L’un des principaux thèmes du rapport concerne les implications des options d’atténuation sur d’autres dimensions du développement durable : l’éradication de la pauvreté et la réduction des inégalités sont par exemple évaluées systématiquement. Un message très fort du groupe de travail 2 (sur les impacts, la vulnérabilité et l’adaptation) est que les impacts du changement climatique affectent de manière disproportionnée les pays et les populations les plus vulnérables. En conséquence, ils entraîneront une augmentation des inégalités et constituent donc une menace pour l’éradication de la pauvreté.
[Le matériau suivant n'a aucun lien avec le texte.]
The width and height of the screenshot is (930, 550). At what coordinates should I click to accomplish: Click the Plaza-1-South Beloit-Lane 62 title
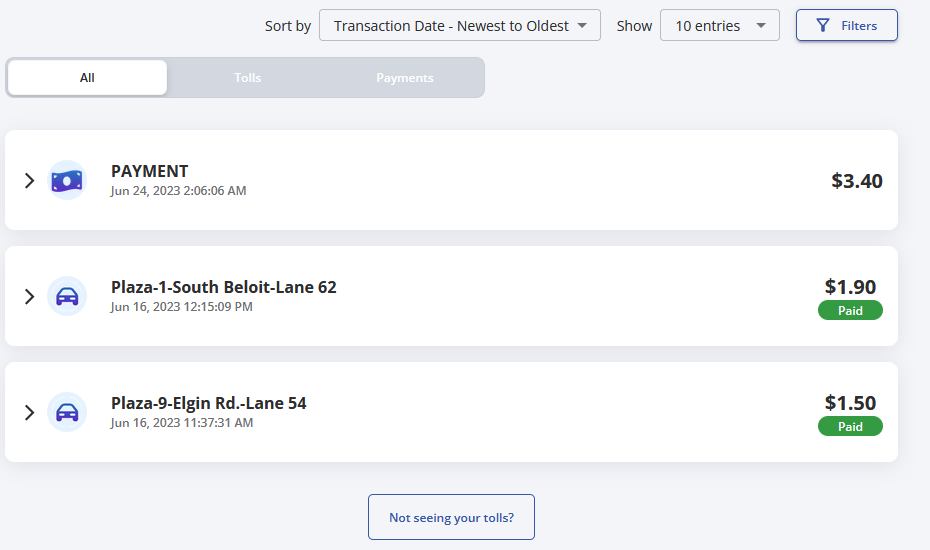[x=224, y=287]
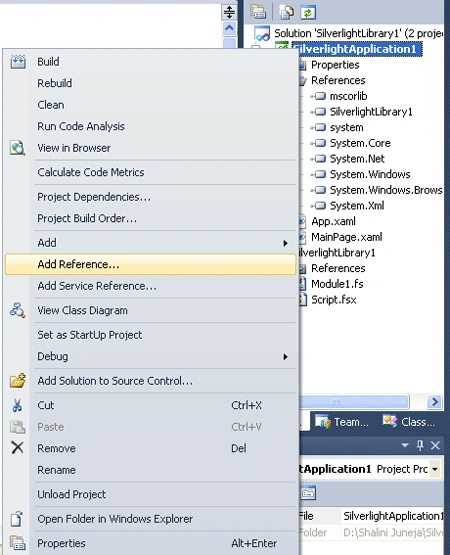Screen dimensions: 450x555
Task: Click the Show All Files toolbar icon
Action: click(x=286, y=12)
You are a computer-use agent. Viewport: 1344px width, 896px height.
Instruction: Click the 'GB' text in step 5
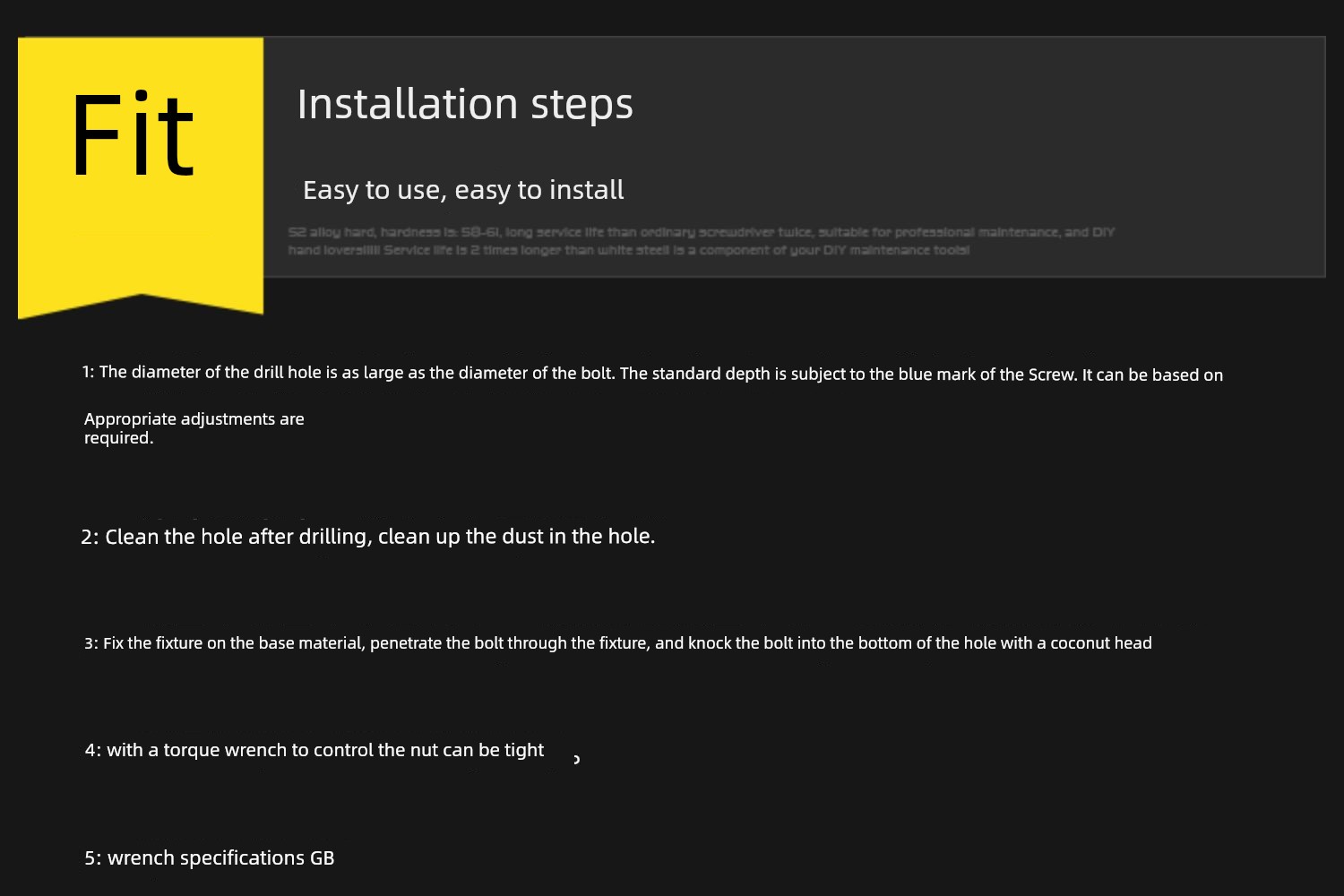pyautogui.click(x=322, y=858)
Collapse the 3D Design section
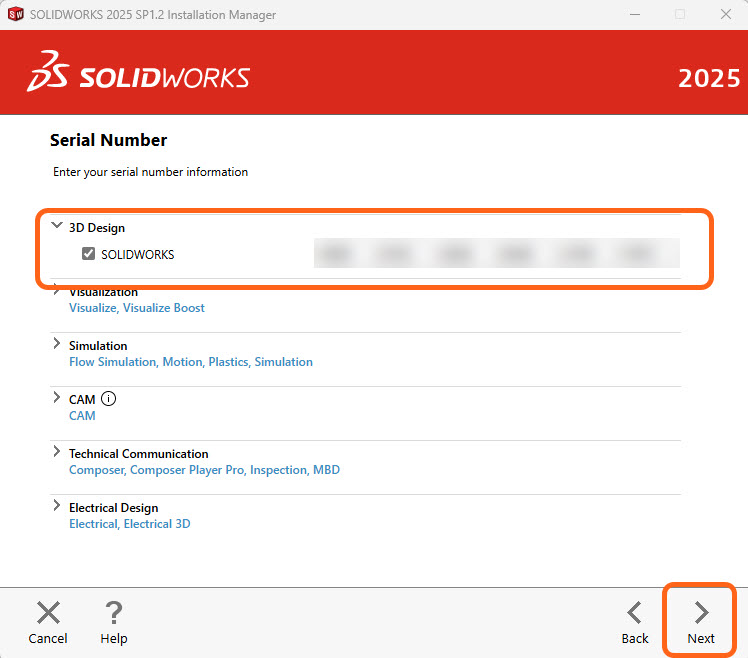Screen dimensions: 748x658 pyautogui.click(x=57, y=227)
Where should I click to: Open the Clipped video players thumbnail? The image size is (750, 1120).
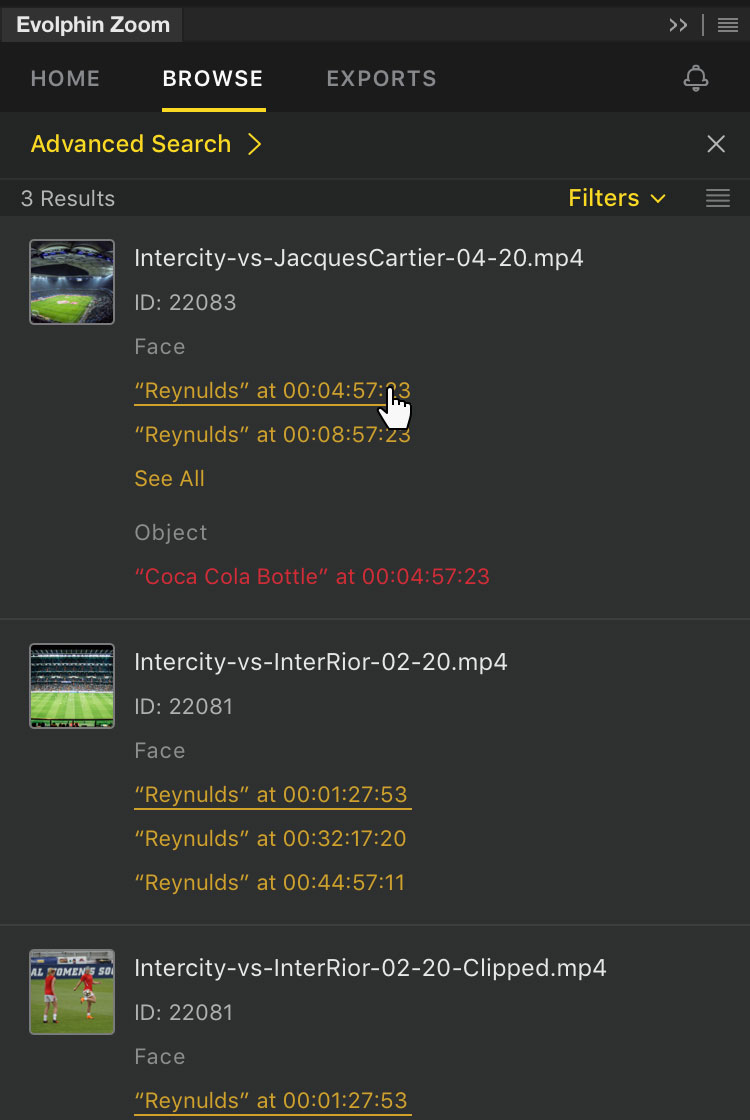pos(72,991)
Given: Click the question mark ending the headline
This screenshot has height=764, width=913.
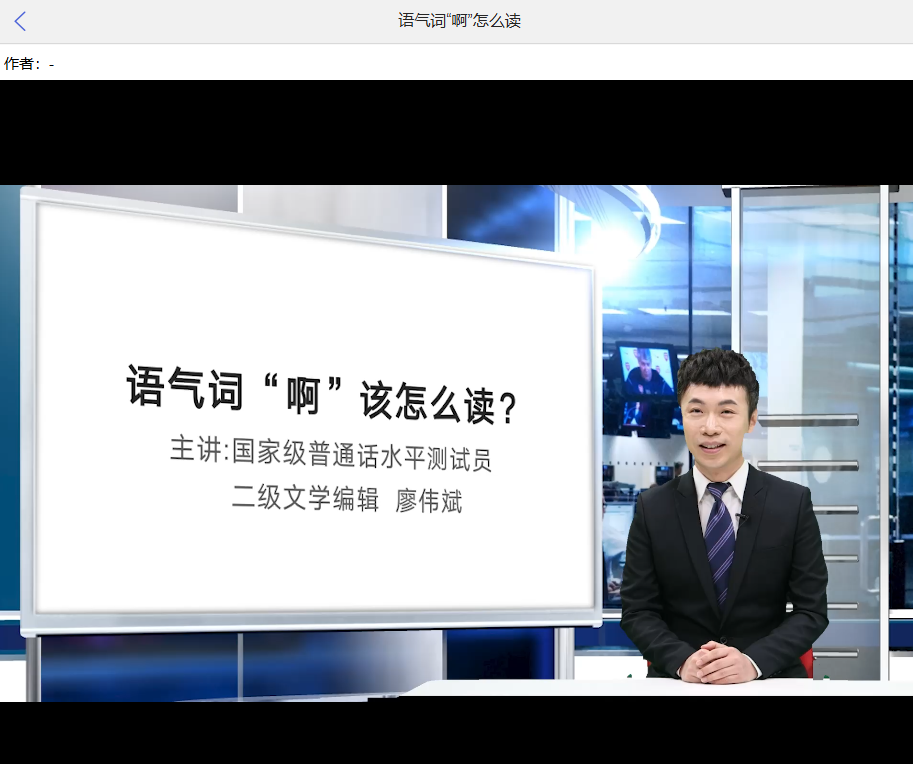Looking at the screenshot, I should (x=508, y=409).
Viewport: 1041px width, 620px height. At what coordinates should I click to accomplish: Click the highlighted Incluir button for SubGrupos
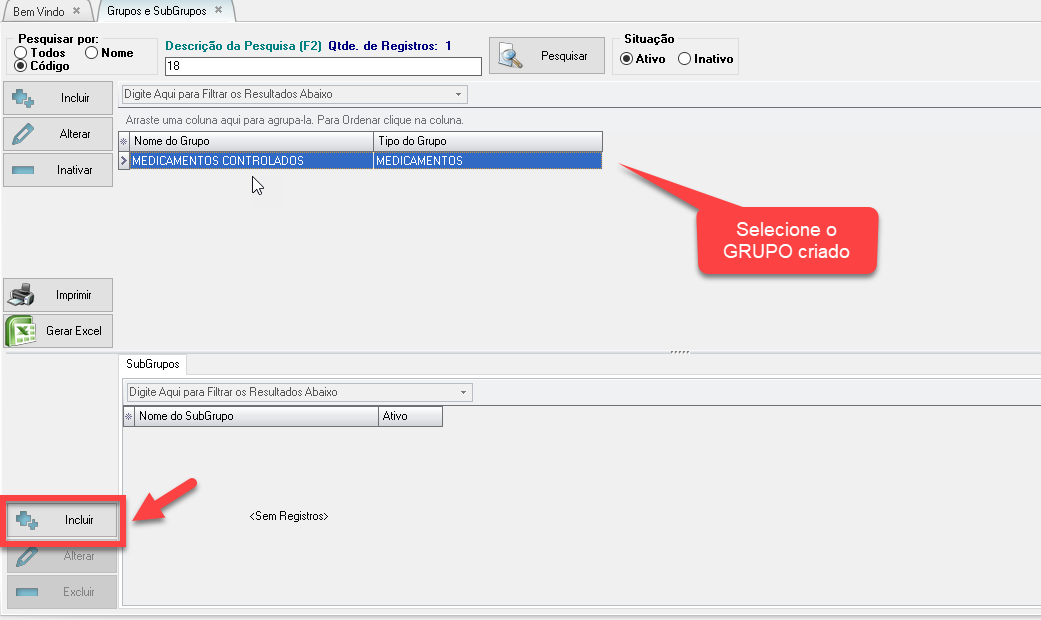63,520
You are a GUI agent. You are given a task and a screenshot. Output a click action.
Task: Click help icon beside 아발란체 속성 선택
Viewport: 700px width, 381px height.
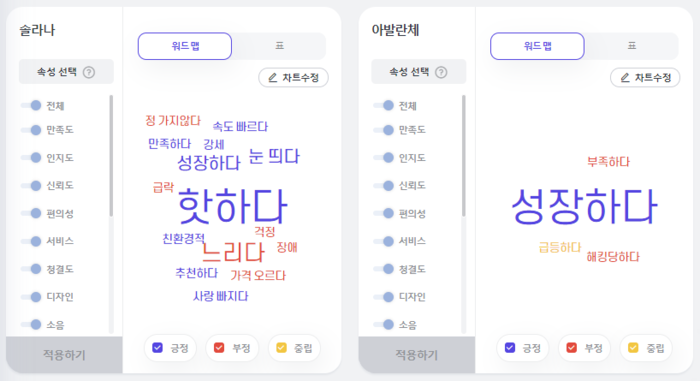tap(441, 72)
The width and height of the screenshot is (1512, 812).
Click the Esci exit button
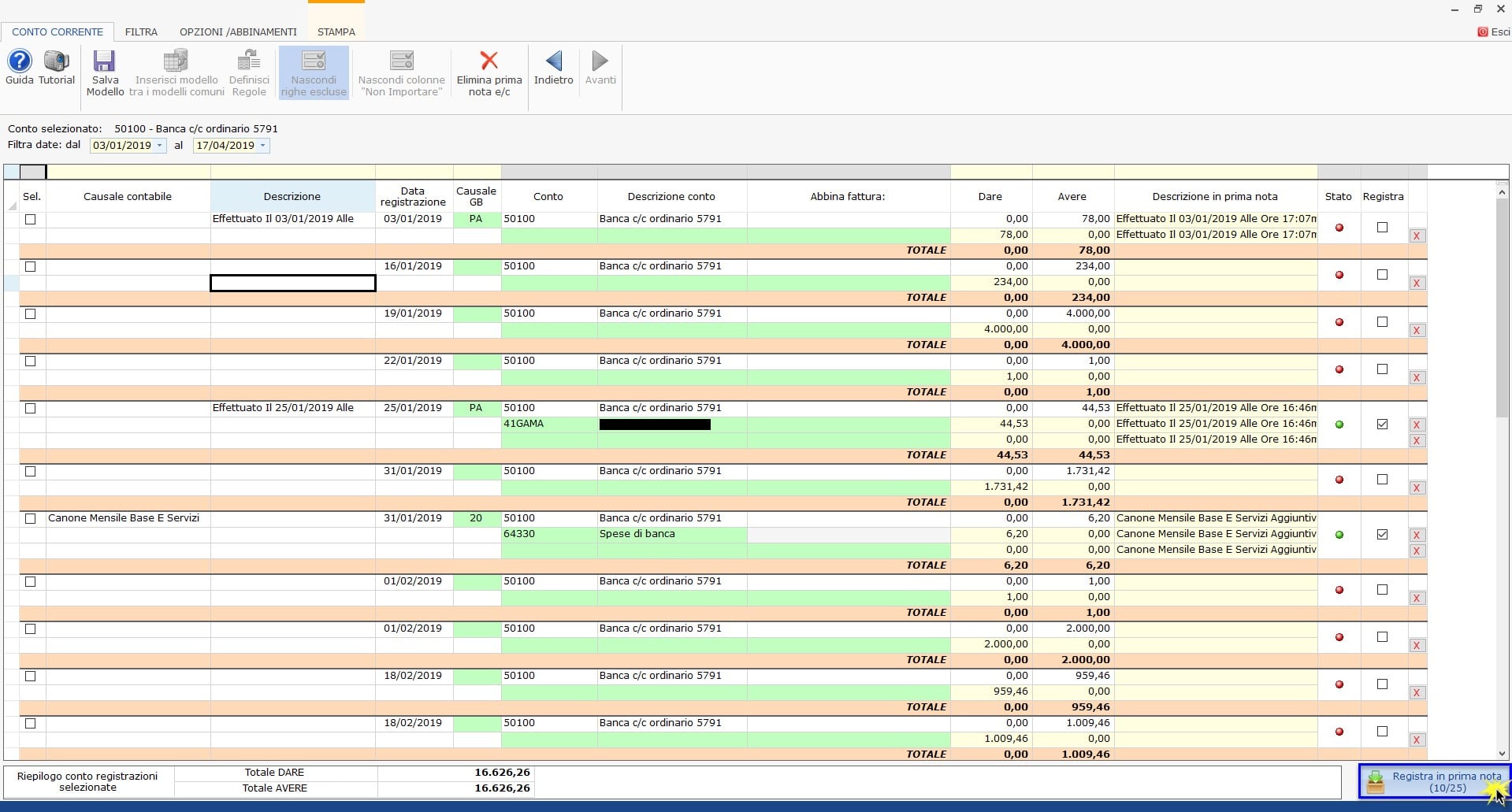click(1494, 32)
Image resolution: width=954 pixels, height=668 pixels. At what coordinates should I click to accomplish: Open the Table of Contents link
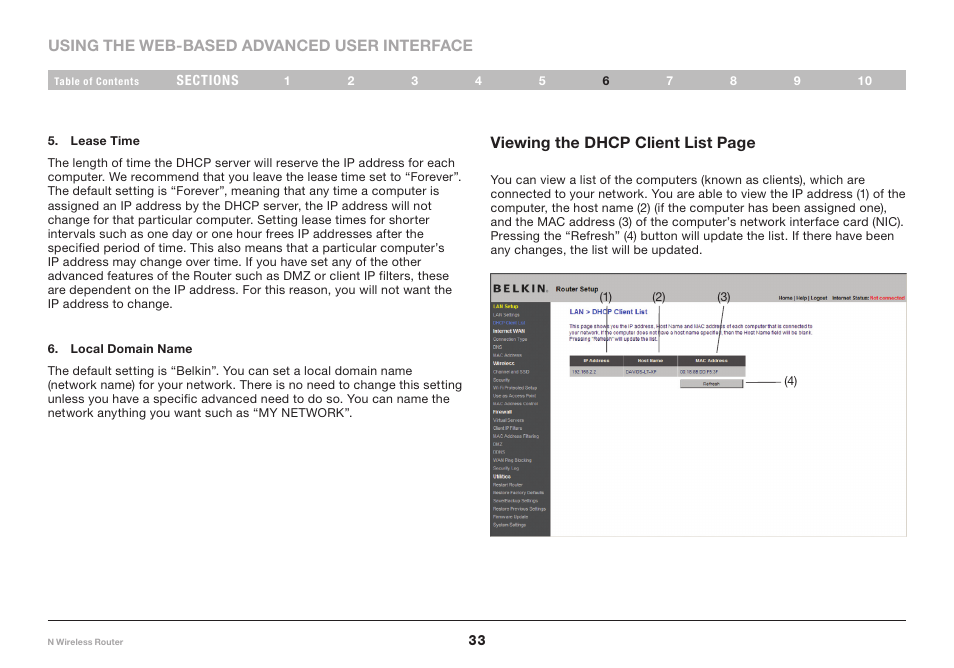(x=96, y=81)
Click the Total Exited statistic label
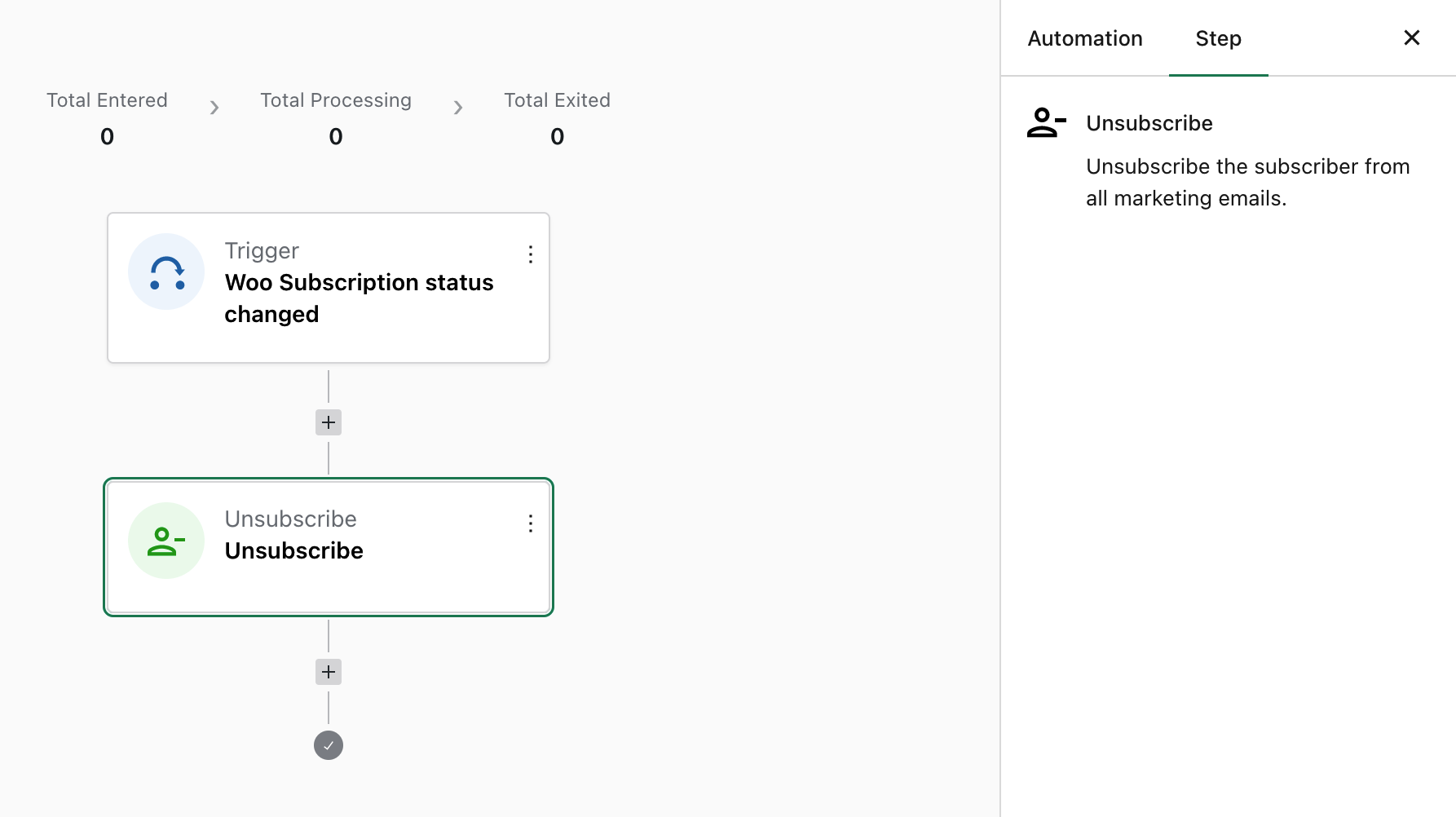This screenshot has height=817, width=1456. [x=557, y=100]
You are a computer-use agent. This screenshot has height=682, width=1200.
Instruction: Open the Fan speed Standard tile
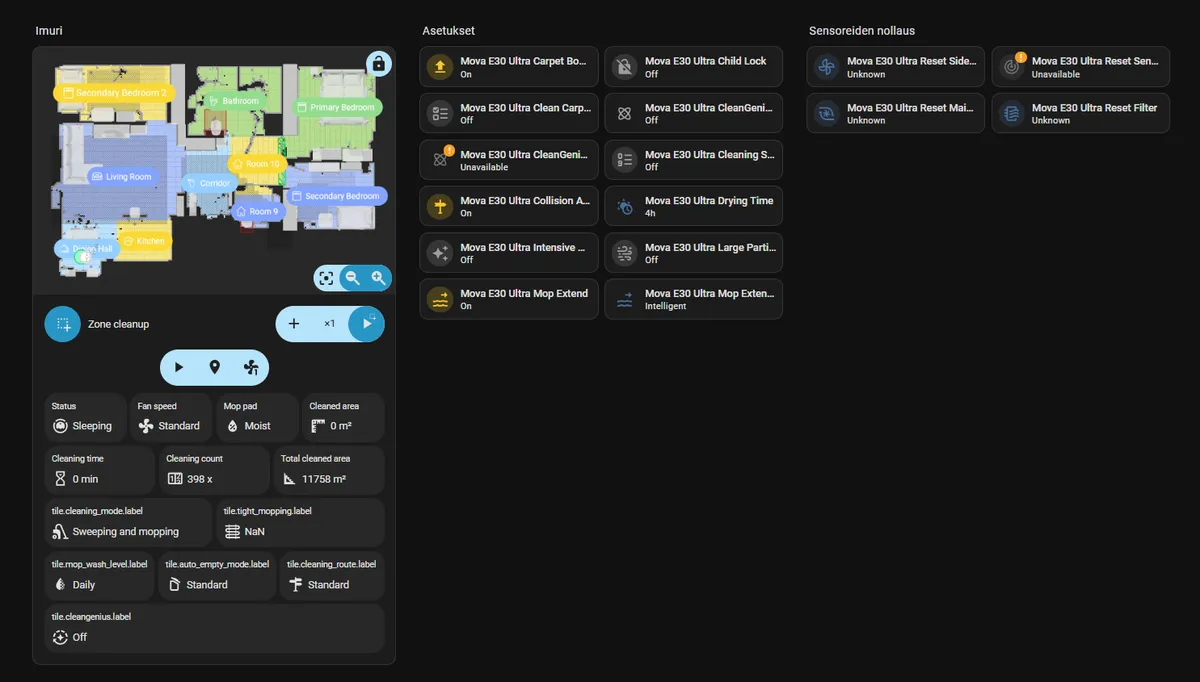click(170, 417)
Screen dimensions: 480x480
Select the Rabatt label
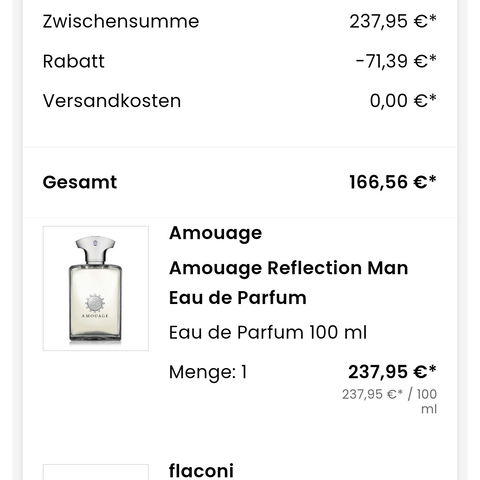pyautogui.click(x=73, y=61)
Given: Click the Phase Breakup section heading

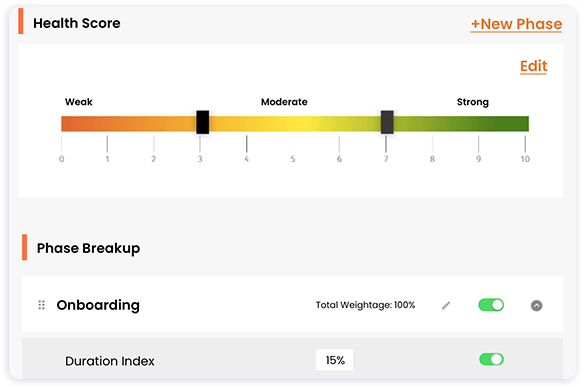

Ainsi, en évitant les impacts, les mesures d’atténuation réduisent les inégalités économiques, ce qui est une conclusion très fiable.
La littérature montre également que l’atténuation peut soit réduire soit accroître les inégalités de revenus et la pauvreté, en fonction des instruments politiques, de leur conception et de leur mise en œuvre. Par exemple, il n’existe pas une seule façon de concevoir une taxe sur le carbone. Selon la manière dont les recettes sont utilisées, l’impact distributif de l’action fiscale peut aller dans les deux sens. Par conséquent, une attention particulière à l’équité et à la justice à tous les niveaux, de la conception à la mise en œuvre, est importante pour l’acceptation sociale des politiques et leur impact distributif. En outre, nous savons que les chances d’obtenir des politiques équitables et efficaces sont plus élevées si différents acteurs, tels que les citoyens, les syndicats et les entreprises, s’engagent largement dès le début de la conception des politiques.
Le capitalisme est-il le problème ? Est-il possible de concevoir une transition nous séparant de l’énergie fossile avec notre système actuel ?
Le rapport aborde en profondeur la question de la demande et de la sobriété. La sobriété signifie politiques, mesures et pratiques quotidiennes qui évitent une demande en énergie, en matériel, en terre et en eau, tout en distribuant le nécessaire au bien-être humain à tous, avec les limites planétaires. Par exemple, si vous évitiez les transports grâce au travail à distance, ou si vous ne chauffiez pas vos bureaux pendant le week-end, ou encore si vous décidiez de chauffer à 19 °C au lieu de 20 °C, alors vous feriez preuve de sobriété.
Dans la littérature, le concept de sobriété est fortement lié au bien-être humain dans les limites de la planète, ainsi qu’à l’éradication de la pauvreté et à la réduction des inégalités. Ce que nous savons, c’est que l’atténuation, y compris l’atténuation du côté de la demande, est compatible avec l’amélioration du bien-être pour tous et l’accès aux besoins fondamentaux.